A Proposta de Emenda Constitucional 241, que se tornou conhecida nacionalmente como a PEC-241, reflete o absoluto distanciamento da tecnocracia neoliberal que decidiu impô-la ao Congresso Nacional, e em particular ao Senado da República, da realidade crua da cidadania brasileira. Não falo apenas de números. Falo de conceitos. Quem propôs essa PEC não tem a mais elementar ideia do que seja o relacionamento fundamentalmente articulado entre orçamento público e o conjunto da economia. Em uma palavra, entre o gasto público e o crescimento da economia.

Na realidade, recorrendo a uma metáfora realista, o orçamento público é como o coração no corpo humano: dele saem as energias centrais que põem todos os órgãos e membros em movimento.  Impedir o coração de injetar permanentemente sangue novo no corpo é condenar o corpo a ser consumido aos poucos pela gangrena. Isso está acima de ideologias. São fatos. Seja estado máximo ou estado mínimo, é o estado, através do orçamento, o único agente, por exemplo, que, numa recessão, pode fazer aumentar a demanda efetiva e o investimento, inclusive privado.
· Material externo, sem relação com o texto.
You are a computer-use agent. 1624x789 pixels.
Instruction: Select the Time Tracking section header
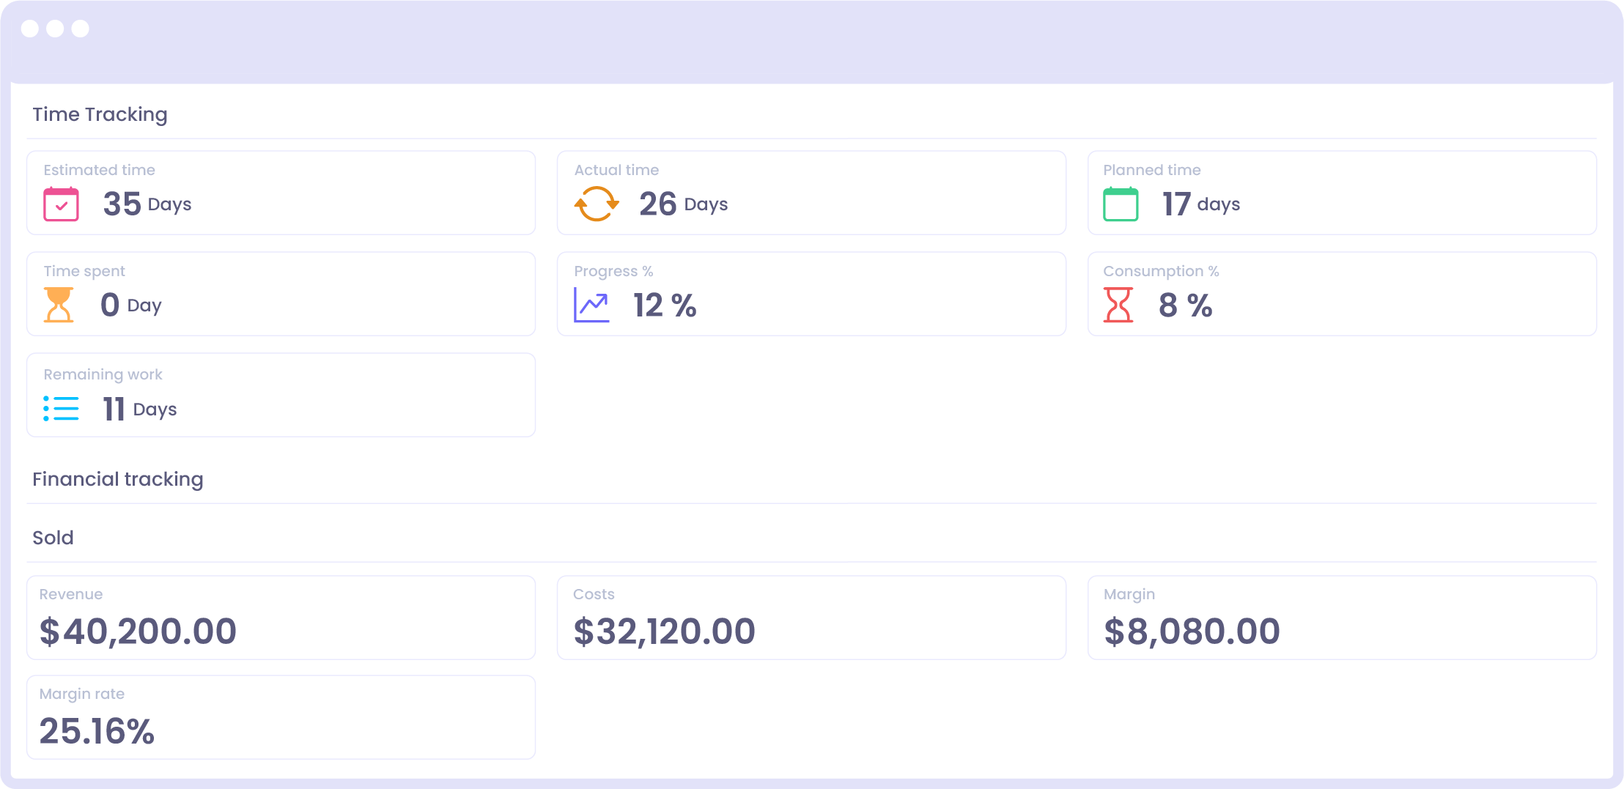(100, 114)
Sabemos disso pela economia keynesiana. Foi sob inspiração de Keynes que os países ocidentais viveram o que se consagrou como a Idade de Ouro do capitalismo no pós-guerra. Nela o estado, através do orçamento, desempenhou papel da mais absoluta centralidade. Em alguns países, como os do norte europeu, de elevadíssima condição de bem-estar social, o orçamento público – ou seja, os impostos – alcançou mais de 60% do PIB, ou seja, praticamente o dobro daquilo que a Fiesp reclama como excesso. A partir dos anos 80, regrediu na Europa o papel do Estado e prosperou a especulação financeira estéril.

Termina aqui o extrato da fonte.